Supplied material →
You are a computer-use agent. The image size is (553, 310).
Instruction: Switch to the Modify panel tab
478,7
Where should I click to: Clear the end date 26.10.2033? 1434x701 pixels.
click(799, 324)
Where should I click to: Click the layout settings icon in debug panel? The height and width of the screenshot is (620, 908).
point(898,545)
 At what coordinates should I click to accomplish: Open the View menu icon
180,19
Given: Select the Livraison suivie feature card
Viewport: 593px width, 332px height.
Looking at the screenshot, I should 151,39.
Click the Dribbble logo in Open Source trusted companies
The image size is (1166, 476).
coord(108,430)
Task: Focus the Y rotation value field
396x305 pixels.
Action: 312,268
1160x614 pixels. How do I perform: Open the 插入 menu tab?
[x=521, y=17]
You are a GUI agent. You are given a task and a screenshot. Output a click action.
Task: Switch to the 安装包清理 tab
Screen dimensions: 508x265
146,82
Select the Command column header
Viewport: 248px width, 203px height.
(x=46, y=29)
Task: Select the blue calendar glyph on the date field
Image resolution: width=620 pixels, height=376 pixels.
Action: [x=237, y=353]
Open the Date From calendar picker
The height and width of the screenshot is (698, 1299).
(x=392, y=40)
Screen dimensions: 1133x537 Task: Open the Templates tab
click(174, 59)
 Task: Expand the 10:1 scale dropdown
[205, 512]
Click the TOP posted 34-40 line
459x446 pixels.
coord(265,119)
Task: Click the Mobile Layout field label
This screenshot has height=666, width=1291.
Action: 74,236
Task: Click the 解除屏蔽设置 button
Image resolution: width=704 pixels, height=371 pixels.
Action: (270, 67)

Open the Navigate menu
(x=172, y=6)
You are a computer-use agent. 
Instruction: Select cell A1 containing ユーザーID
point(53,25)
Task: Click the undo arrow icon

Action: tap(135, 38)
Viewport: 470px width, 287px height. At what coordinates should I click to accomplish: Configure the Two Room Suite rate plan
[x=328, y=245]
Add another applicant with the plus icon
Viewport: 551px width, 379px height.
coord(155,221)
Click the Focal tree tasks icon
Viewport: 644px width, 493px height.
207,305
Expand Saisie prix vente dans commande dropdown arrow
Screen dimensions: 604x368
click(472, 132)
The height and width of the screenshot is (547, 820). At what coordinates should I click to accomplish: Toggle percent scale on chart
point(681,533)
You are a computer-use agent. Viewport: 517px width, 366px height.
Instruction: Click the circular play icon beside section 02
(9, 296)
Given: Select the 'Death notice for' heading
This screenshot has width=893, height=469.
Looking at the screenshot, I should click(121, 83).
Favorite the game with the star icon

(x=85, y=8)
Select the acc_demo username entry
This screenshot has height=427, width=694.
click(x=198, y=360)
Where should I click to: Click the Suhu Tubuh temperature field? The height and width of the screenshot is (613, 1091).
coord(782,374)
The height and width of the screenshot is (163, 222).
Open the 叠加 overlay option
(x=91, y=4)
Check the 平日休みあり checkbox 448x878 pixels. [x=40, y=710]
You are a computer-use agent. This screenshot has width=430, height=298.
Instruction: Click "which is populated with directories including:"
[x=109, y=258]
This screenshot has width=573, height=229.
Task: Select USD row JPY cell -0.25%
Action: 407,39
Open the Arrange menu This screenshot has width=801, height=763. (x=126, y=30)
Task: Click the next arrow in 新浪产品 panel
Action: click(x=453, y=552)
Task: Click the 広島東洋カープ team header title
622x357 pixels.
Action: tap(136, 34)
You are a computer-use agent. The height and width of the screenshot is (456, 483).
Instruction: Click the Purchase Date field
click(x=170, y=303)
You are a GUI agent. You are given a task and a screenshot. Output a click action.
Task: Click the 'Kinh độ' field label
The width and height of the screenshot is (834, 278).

Work to be completed →
Note how many lines of the listing above include the word "agent", and respond with that number only.

Answer for this exercise →
7